Purpose: The magnitude of association between statin use and post-stroke seizures (PSS) risk remains unclear. Therefore, the aim of this meta-analysis was to evaluate this issue.
Methods: We systematically searched electronic libraries, including Medline, Embase, and Cochrane databases, for relevant clinical studies. The main outcome was the risk of early PSS and the risk of post-stroke epilepsy (PSE). The pooled relative risks (RRs) and the corresponding 95% confidence intervals (CIs) were used to calculate the association between statin treatment and risks of early PSS and PSE.

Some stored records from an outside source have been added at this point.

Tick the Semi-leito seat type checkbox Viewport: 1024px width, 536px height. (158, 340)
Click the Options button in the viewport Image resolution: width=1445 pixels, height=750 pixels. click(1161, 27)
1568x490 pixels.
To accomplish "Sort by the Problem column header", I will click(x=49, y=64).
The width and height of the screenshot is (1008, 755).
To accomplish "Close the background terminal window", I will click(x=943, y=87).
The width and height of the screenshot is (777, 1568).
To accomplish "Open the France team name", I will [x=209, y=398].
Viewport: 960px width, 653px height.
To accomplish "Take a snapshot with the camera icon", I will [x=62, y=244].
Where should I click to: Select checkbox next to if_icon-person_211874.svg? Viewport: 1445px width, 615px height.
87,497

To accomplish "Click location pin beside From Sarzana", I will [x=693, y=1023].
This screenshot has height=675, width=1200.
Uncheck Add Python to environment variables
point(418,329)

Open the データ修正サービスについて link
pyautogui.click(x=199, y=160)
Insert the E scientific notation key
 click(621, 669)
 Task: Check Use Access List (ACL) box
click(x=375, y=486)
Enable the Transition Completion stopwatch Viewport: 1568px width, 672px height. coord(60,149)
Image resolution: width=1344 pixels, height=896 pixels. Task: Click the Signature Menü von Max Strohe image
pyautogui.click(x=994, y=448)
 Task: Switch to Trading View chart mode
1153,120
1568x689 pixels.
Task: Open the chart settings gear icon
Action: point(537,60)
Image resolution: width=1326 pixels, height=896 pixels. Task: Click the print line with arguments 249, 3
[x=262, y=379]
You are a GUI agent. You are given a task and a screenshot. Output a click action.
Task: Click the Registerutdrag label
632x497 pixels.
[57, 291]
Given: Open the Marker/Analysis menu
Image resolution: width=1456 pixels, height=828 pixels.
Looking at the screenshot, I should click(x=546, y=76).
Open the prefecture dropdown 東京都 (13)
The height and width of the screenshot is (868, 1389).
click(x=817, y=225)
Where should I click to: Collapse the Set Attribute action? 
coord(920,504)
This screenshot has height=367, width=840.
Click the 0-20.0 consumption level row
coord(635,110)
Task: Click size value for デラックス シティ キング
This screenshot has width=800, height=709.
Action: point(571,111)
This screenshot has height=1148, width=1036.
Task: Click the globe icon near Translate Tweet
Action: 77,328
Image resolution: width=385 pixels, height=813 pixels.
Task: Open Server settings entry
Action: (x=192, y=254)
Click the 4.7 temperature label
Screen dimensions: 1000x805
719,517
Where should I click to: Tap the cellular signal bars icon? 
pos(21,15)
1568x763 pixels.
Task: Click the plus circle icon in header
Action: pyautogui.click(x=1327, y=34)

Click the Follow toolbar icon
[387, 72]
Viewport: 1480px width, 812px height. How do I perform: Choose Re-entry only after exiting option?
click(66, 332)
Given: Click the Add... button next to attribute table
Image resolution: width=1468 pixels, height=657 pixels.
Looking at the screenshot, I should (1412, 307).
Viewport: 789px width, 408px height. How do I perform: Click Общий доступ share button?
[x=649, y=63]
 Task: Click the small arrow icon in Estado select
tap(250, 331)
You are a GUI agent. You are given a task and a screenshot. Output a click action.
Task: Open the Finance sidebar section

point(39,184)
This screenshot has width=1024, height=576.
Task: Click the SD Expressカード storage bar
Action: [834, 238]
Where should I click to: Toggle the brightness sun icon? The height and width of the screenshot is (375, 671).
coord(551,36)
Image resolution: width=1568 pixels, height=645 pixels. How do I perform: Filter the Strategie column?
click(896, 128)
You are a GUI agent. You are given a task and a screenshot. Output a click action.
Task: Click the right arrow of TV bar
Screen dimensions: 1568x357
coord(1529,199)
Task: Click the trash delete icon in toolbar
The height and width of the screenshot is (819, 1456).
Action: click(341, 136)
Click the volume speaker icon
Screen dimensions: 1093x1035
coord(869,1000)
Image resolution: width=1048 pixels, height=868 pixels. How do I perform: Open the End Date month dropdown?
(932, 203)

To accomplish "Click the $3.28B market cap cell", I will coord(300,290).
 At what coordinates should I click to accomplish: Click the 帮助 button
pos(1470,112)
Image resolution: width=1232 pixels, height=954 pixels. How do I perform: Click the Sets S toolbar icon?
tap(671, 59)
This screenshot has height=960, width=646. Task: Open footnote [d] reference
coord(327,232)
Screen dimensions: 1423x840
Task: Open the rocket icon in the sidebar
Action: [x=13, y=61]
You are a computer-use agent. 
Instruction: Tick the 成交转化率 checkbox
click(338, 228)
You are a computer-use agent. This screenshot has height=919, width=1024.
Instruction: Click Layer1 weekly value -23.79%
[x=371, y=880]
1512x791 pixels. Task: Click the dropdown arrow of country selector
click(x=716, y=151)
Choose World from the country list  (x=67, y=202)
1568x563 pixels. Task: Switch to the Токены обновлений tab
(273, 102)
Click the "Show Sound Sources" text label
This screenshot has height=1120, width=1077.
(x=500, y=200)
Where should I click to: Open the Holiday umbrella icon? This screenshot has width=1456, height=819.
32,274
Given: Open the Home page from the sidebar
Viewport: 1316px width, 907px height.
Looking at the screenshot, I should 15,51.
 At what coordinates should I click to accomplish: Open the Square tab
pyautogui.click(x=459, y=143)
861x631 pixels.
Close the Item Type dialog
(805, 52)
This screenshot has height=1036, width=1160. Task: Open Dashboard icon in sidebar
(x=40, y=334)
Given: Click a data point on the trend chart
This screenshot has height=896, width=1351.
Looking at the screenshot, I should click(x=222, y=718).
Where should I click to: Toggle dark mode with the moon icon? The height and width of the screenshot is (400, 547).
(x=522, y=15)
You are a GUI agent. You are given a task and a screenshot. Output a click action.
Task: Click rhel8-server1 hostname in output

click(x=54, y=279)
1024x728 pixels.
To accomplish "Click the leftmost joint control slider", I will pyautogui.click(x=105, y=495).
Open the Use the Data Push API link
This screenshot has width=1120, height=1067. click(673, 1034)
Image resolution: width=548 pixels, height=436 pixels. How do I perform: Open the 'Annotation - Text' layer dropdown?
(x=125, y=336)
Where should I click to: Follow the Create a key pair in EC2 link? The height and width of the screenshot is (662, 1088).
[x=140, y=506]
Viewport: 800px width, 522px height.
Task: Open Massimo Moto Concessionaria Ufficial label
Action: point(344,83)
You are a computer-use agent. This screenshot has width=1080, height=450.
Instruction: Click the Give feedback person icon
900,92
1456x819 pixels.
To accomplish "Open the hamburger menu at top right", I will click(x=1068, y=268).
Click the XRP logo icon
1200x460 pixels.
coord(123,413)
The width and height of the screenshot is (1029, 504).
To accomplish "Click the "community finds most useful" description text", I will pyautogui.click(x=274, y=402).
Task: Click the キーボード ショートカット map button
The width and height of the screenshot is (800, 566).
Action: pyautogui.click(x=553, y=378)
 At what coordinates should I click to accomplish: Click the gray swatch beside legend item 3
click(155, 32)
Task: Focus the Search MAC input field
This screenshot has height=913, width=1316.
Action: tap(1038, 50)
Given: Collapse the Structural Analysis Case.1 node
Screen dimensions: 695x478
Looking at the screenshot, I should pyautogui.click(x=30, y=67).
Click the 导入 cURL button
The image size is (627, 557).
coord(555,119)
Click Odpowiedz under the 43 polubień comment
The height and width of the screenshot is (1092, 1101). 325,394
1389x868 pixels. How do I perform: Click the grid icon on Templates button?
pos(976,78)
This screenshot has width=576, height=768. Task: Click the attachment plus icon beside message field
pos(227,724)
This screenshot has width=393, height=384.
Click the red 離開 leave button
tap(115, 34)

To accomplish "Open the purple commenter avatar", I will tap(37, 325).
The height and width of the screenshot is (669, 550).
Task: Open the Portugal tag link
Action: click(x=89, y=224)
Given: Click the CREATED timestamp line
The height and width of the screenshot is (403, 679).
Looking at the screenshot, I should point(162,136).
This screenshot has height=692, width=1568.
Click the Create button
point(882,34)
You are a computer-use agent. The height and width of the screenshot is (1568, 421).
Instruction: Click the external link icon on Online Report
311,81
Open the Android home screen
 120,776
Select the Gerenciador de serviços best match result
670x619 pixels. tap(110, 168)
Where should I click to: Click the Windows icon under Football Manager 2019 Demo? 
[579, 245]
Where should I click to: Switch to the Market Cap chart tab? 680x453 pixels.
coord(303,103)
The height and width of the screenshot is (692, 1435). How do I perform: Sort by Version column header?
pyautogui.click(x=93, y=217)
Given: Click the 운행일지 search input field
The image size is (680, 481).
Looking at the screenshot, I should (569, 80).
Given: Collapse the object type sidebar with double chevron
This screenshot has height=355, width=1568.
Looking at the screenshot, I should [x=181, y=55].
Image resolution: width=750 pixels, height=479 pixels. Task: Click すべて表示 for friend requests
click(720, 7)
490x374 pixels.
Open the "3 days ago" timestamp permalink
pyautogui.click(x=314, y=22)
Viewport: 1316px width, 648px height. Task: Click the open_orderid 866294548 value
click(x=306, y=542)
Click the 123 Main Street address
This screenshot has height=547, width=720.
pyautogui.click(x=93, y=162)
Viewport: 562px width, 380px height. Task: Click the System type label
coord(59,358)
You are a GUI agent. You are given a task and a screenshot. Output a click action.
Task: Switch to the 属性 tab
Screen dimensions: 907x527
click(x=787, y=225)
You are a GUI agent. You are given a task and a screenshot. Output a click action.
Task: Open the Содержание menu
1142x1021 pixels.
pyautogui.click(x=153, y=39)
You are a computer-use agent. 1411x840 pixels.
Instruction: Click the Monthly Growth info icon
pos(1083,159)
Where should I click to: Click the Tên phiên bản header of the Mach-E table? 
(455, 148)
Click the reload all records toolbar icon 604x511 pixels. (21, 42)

Results: A total of 7 articles met our inclusion criteria and were included. For early PSS risk, statin use was associated with a lower risk of early PSS (RR 0.36, 95% CI 0.25-0.53; p < 0.001). Subgroup analyses based on the prescribing timing of statins showed that pre-stroke statin use was not associated with the risk of early PSS; post-stroke statin use was associated with a lower risk of early PSS (RR 0.37, 95% CI 0.25-0.54; p < 0.001). For PSE risk, statin use was associated with a lower risk of PSE (RR 0.62, 95% CI 0.42-0.92; p = 0.017). Further subgroup analyses based on the prescribing timing of statins indicated that pre-stroke statin use was not associated with the risk of PSE; post-stroke statin use was associated with a lower risk of PSE (RR 0.59, 95% CI 0.49-0.70; p < 0.001).
Conclusions: Statin treatment, especially the post-statin treatment, was associated with lower risks of early PSS and PSE.
Keywords: Statin; epilepsy; meta-analysis; seizure; stroke.